Daniel Muller for AWS Community Builders

Posted on Feb 1, 2023 • Originally published at serverlessguru.com

Convert and distribute your videos with AWS Elemental

#aws #serverless #video

You are in possession of some videos that you want to distribute or share.

Your use case could be as simple as needing to share a lower resolution of a video taken on your smartphone or camera. Or your use case could be as complex as sharing production-quality copies of the latest movie you are producing.

For both cases you can use Serverless Cloud Products to address your needs. AWS Elemental MediaConvert, one of the Media tools from the AWS Elemental family, will allow you to solve your problem.

Or perhaps, you want to distribute your content to viewers around the globe allowing them to watch on any device? Then you can use another Serverless Cloud Product from the AWS Elemental family: AWS Elemental MediaPackage.

Services used

Video files are complex. You need to worry about image and audio, which means you need to worry about container, codecs, bitrate, pixel aspect ratio and more.

MediaConvert

MediaConvert allows you to transcode file-based content. This means you can transform a video file into a different format and size.
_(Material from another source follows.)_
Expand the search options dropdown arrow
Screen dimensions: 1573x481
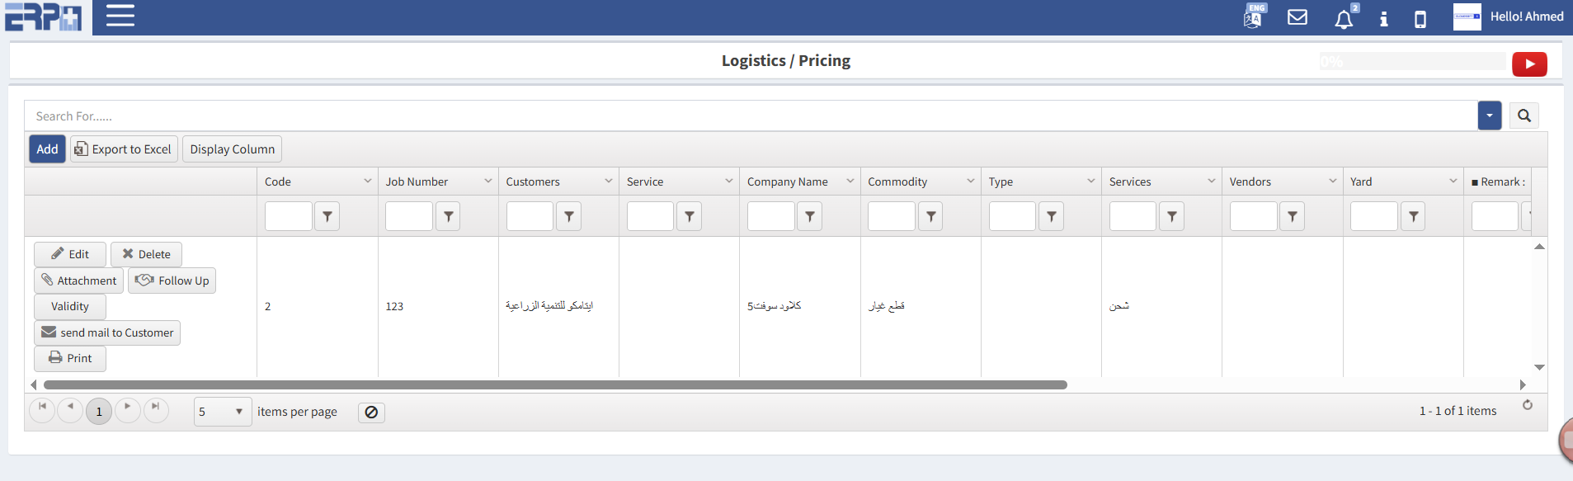point(1490,116)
But MediaConvert is more that just transformation. We won't get into details of all functionalities in this article, but here are some noticeable features:

Watermarking
Graphic overlay (static or motion)
Select parts (time or size) of an Input
Rotation
Deinterlacing
...

MediaPackage

AWS Elemental MediaPackage is a Just-In-Time (JIT) media packager for your existing assets. It will generate the relevant manifest for a group of video sources.

It not only allows you to define multiple qualities of the same video, but allows to add multiple audio sources and different video sources like camera angles.

For our use case, we are only interested in providing different qualities of the same content and only a single audio track.

MediaPackage uses the formats created by MediaConvert and generates on the fly a manifest either in HLS or in Dash to be consumed by the player.

Simple Use case: Reduce and Convert for mobile sharing

You created a FHD (1920x1080) video with your camera. You camera creates movies in uncompressed QuickTime format. Most of the devices won't be able to read this format unless they have the right codecs installed.

To allow recipients to play your video, you need to convert it to an MP4 container and the H.264 codec (de facto standard for Web distribution). You will also want to improve the download speed.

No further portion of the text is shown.